What is needed: Rewrite the data from the line with "How do I perform: Open" to the line with "pyautogui.click(x=154, y=321)", changing "settings" to "preferences" and keeping everything else the same. Leave the pictures out of your answer.

Exercise input:
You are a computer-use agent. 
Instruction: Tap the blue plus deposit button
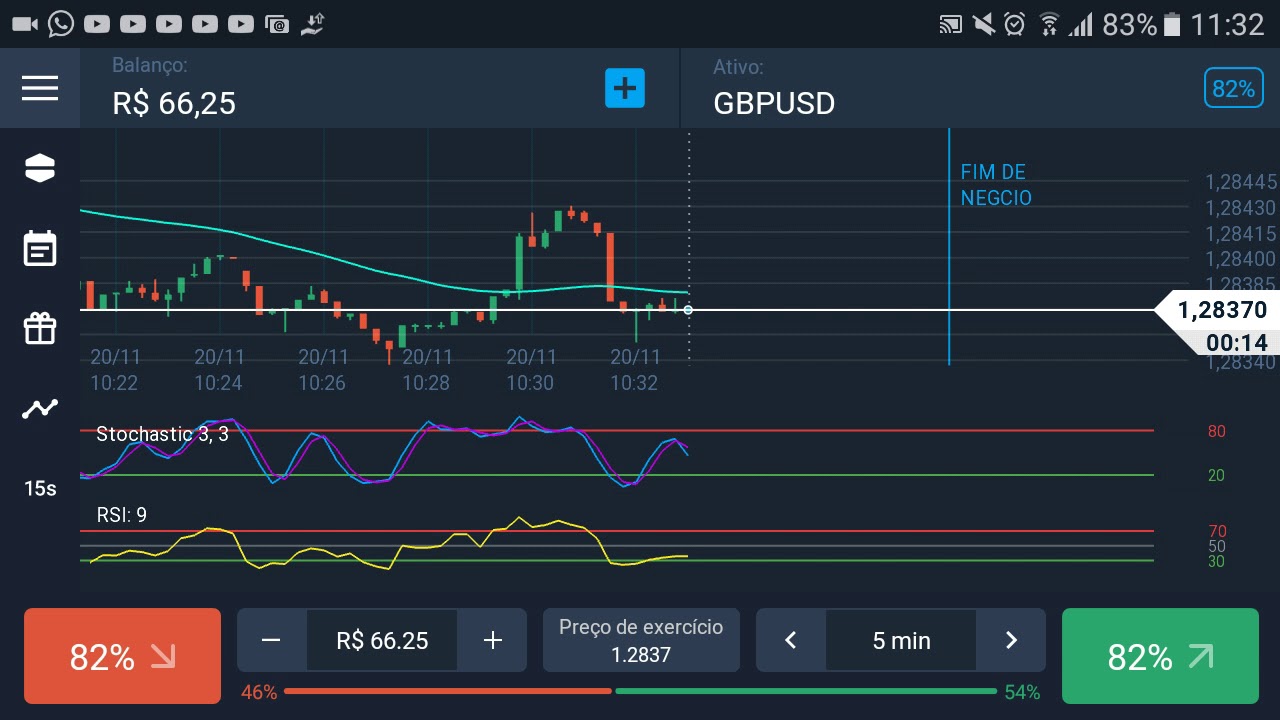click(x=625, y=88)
==
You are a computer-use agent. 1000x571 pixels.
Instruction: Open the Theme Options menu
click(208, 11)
--
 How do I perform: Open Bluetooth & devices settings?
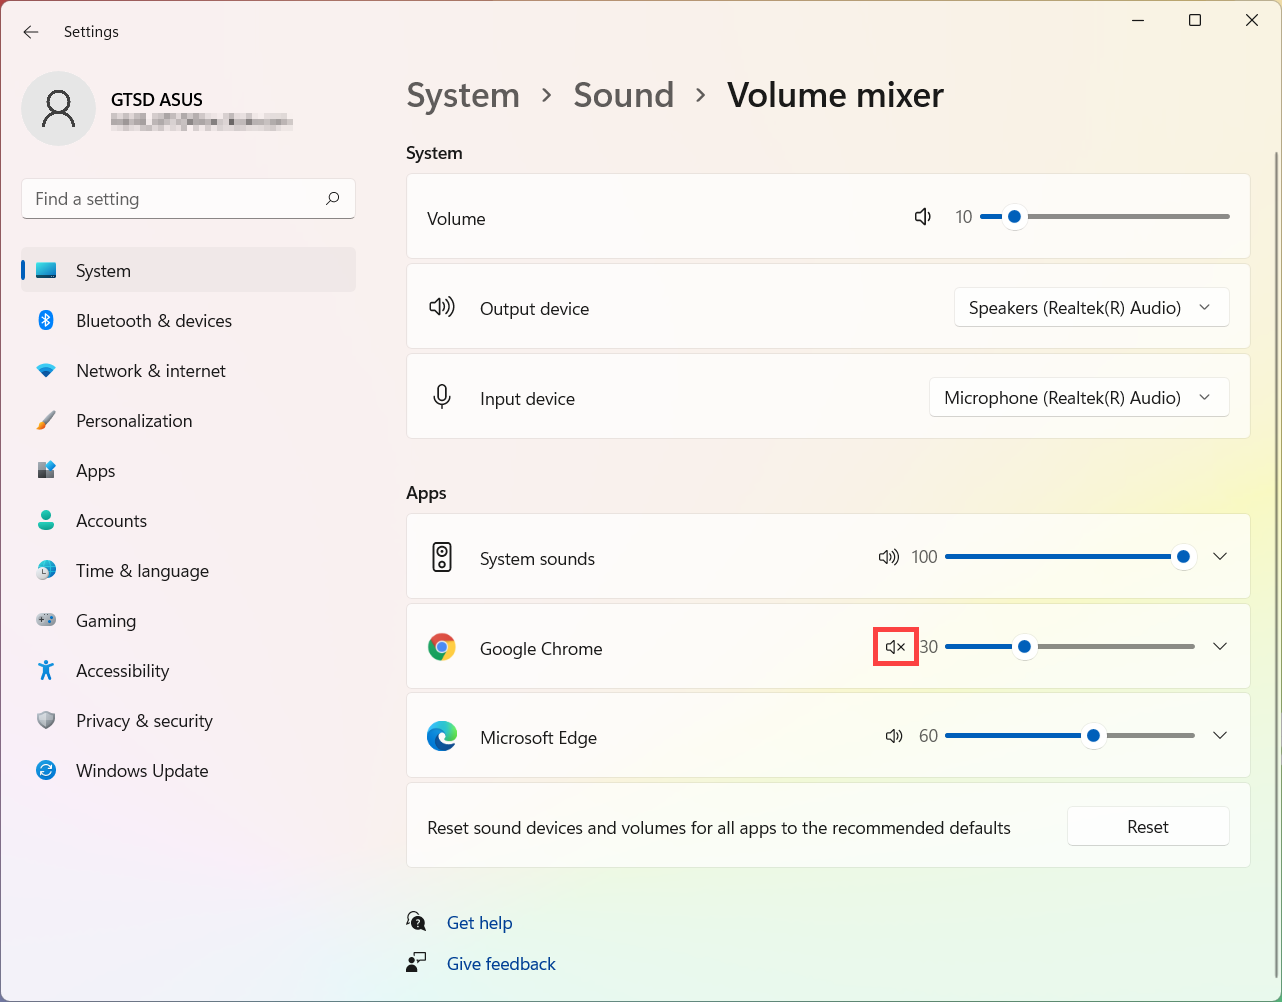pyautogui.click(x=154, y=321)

Exercise response:
 How do I perform: Open Bluetooth & devices preferences?
pyautogui.click(x=154, y=321)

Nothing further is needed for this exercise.